We are all trying to find our way in a world without WineGuy. I’m encouraging the boys to be kind to each other, to be tolerant of each other’s moods. So, when Wizard asked to come home from summer session for the weekend, I said “yes,” thinking he needed some family time. That was my first mistake. 

Wizard spent the weekend eating his way through two refigerators and three freezers. He deigned to accompany us to services on Saturday, but he complained endlessly about staying for our usual Kiddush lunch afterwards, something the rest of us enjoy. He complained about going to Carrabba’s for dinner Saturday night and then insisted on going out for Sunday breakfast. Wizard dallied all day, not writing an essay that was due Sunday night. He was aggressive playing in the pool with his brothers. The topper was his bullying both younger boys while I was out to dinner with friends. Moose only told me about that this morning. 

By 9:00 a.m. today I’d had enough. I told him to be packed and ready to go back to college. We were leaving at 10:00 sharp. Ten rolls around. Wild Thing was ready, and Wizard was nowhere to be found. He sauntered in a few minutes later and interrogated me where we were going, what errands we had, and why he had to go.  Wizard then insulted me, insulted WT, and copped an arrogant attitude. I did what any good mother would (not) do:  I lost my sh*t and screamed at him. 

“Pack your stuff and get in the car now or you can walk the 15 miles back to school. Open your mouth to me again, and you won’t get another dime from me.”

Wizard packed up and got in the car, and I decided, at that moment, he can’t come back home. He upset Moose. He upset me. He was rude to WT. I will not have that toxicity in this house while we are trying to rebuild our lives. I wish I could say “never again”; the best I can say is “not anytime soon”. G-d grant me the strength to stick by my guns. 
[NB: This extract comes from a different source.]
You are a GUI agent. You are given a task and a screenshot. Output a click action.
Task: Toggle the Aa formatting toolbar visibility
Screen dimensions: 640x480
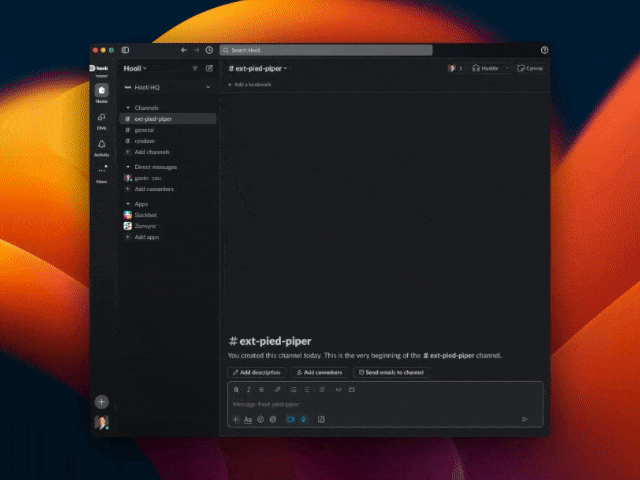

Fool me once, shame on you. Fool me twice, shame on me. Once — the past 19 years — is enough. 


For the longest time I thought that every rainbow was a promise from G-d not to destroy the world again. Since my dad died 8 years ago, I’ve tried to see rainbows as signs that things were looking up or were going to get better. Since Dad died, hearing “Somewhere Over The Rainbow” makes me think of him and cry. 

Today, I was a backseat passenger in our sedan as Wild a Thing drove us to dinner. I saw the entire arc of a big rainbow, and my heart nearly broke. The song lyrics came to mind, as they always do, and I thought of the two men I loved the most and lost. I kept my face turned toward the window so the boys wouldn’t see my tears.

Rainbows aren’t magical right now. They are iridescent frowns reminding me of rainbows traversed with WineGuy and never to be reminisced about again with him. For now, I have to agree with Karen Carpenter, “rainy days and Mondays always get me down”.

Circle The Wagons

Just a quick post before bed. Today was not a good day for any of us. Wild Thing came to me first thing, carrying WineGuy’s lab coat which has languished in the trunk of his car for 18 months. In the lab coat I found WG’s hospital badge, some patient notes, and the stethoscope I bought him right after we moved to The Zone. This find upset Wild Thing and me; every song we heard today made us sad. 

I spent the day driving back and forth across the area because Wizard had an orthodontist appt and needed to go back to university for an afternoon class. Wizard was desperate for a few minutes at home and begged me to come back and bring him home for the weekend. Thank goodness his college is only 25 minutes away. 

Wild Thing, Moose and I went to see “Spy” tonight. The action, dialogue, jokes, and exotic locales were just what we needed to take our minds off of everything. 

I’m tired from driving over 120 miles today, but I’m content with all my boys under one roof. We will go to Sabbath services at our synagogue tomorrow and say the Mourner’s Kaddish for WineGuy. We’ve circled our wagons and are looking out for each other this weekend. Perhaps this is the beginning of “the new normal”.